News Article Release
Midshipman Shares Experiences Studying Arabic in Oman
Posted on: January 07, 2013 08:00 EST by Midshipman 2nd Class Matthew Morrison
As the midshipmen begin their spring semester and start looking at their options for summer training, Midshipman 2nd Class Matthew Morrison shares his experiences in Oman last summer. Morrison was accepted into a program with 11 other U.S. college students to spend 5 weeks studying Arabic at the University of Nizwa.
Arriving in Oman in June 2012, I immediately began to feel the energy coming from the busy streets of Oman's capital city, Muscat. We were greeted by our American liaison Dr. Larry Brown and sat through a briefing which explained our daily routine over the following five weeks before departing for the city of Nizwa.
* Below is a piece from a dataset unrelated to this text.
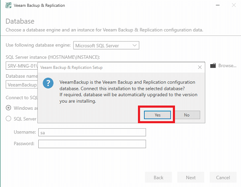Cancel the installation wizard
This screenshot has height=187, width=241.
pos(223,177)
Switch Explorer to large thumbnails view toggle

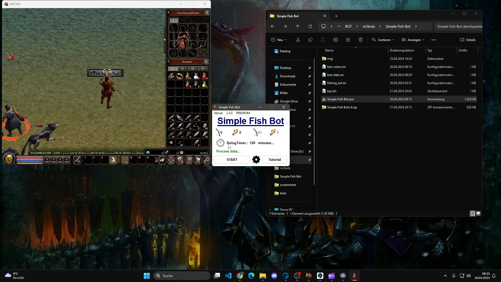[478, 214]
Nizwa is one of the most authentic parts of Oman in that it is highly conservative, traditional, and does not attract many westerns or other foreign visitors. Word quickly spread around town that there were 11 Americans staying in Nizwa. Omanis have an outstanding reputation for being among the most hospitable people in the gulf region. From my experience of being invited over for dinner by complete strangers on multiple occasions, they lived up to their reputation.
When we were not out in town talking to shop owners, cab drivers, or anybody of the local population, we were studying at the university for 6 hours each day. After a 20-minute bus ride from our apartment to the university, we attended media class from 8 to 10:30 a.m followed by a 30 minute break after which we would begin grammar class at 11:00 a.m. to 12:30 p.m.
From 12:30 to 2 p.m. we were allowed lunch break and then we would meet up with our Omani language partners - Omani students studying English at the University of Nizwa. This was the most valuable time during the school day because we were hanging out with Omani students our age. They were just as curious about America as we were about Oman and Middle Eastern life.
It was very rewarding to converse with them in Arabic as much as possible, and when we would make mistakes during our Arabic conversations they would laugh a little bit and correct us, and at the same time, we were able to help them improve their English.
The only great challenge I encountered was trying to explain lacrosse to them, but when I ran out of words to explain lacrosse I just went to YouTube or a lacrosse website to show them all about this awesome sport, and the amazing Navy lacrosse team.
Spending six weeks with eleven students from across the U.S. studying Arabic half way around the world in Oman - I could not have even imagined a better experience for my summer. Studying in Oman, or going on other great trips as a language major, or whatever you decide to study at the Naval Academy is just one of the many great opportunities provided to midshipmen for summer training.